SAO PAULO -- Chinese truck maker Foton is moving to online sales in Brazil, due to an expected rise in demand for light commercial vehicles driven by the boom in online sales and home delivery services.

"Due to the lockdown, online sales have become more important, and that is a trend that is here to stay," said Luiz Carlos Mendonca de Barros, president of Foton's board of directors in Brazil, Latin America's largest economy, in an interview with Xinhua.

"There will be an increase in demand for the logistics of distributing goods to residences, and because of that there will be demand for light and medium trucks," he said.

"Car dealerships have opted to sell Foton trucks. They know the market well and are aware that products made by Foton, which has a portfolio of all the latest models, have extraordinary potential," said De Barros.

▸ Raw data:
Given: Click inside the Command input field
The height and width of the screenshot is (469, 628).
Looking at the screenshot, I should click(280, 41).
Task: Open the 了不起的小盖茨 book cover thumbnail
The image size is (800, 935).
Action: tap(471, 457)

---

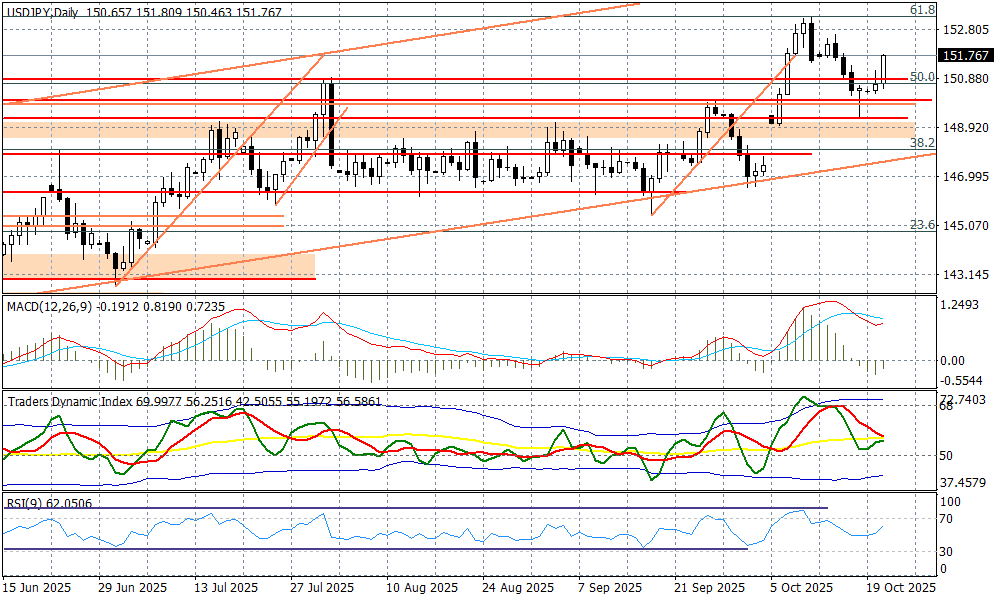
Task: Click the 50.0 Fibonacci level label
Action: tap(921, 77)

▸ What is needed: Transcribe the passage from the text about Foton's move to online sales in Brazil, starting at "SAO PAULO -- Chinese" and ending at "said De Barros.".

▸ Exercise output:
SAO PAULO -- Chinese truck maker Foton is moving to online sales in Brazil, due to an expected rise in demand for light commercial vehicles driven by the boom in online sales and home delivery services.

"Due to the lockdown, online sales have become more important, and that is a trend that is here to stay," said Luiz Carlos Mendonca de Barros, president of Foton's board of directors in Brazil, Latin America's largest economy, in an interview with Xinhua.

"There will be an increase in demand for the logistics of distributing goods to residences, and because of that there will be demand for light and medium trucks," he said.

"Car dealerships have opted to sell Foton trucks. They know the market well and are aware that products made by Foton, which has a portfolio of all the latest models, have extraordinary potential," said De Barros.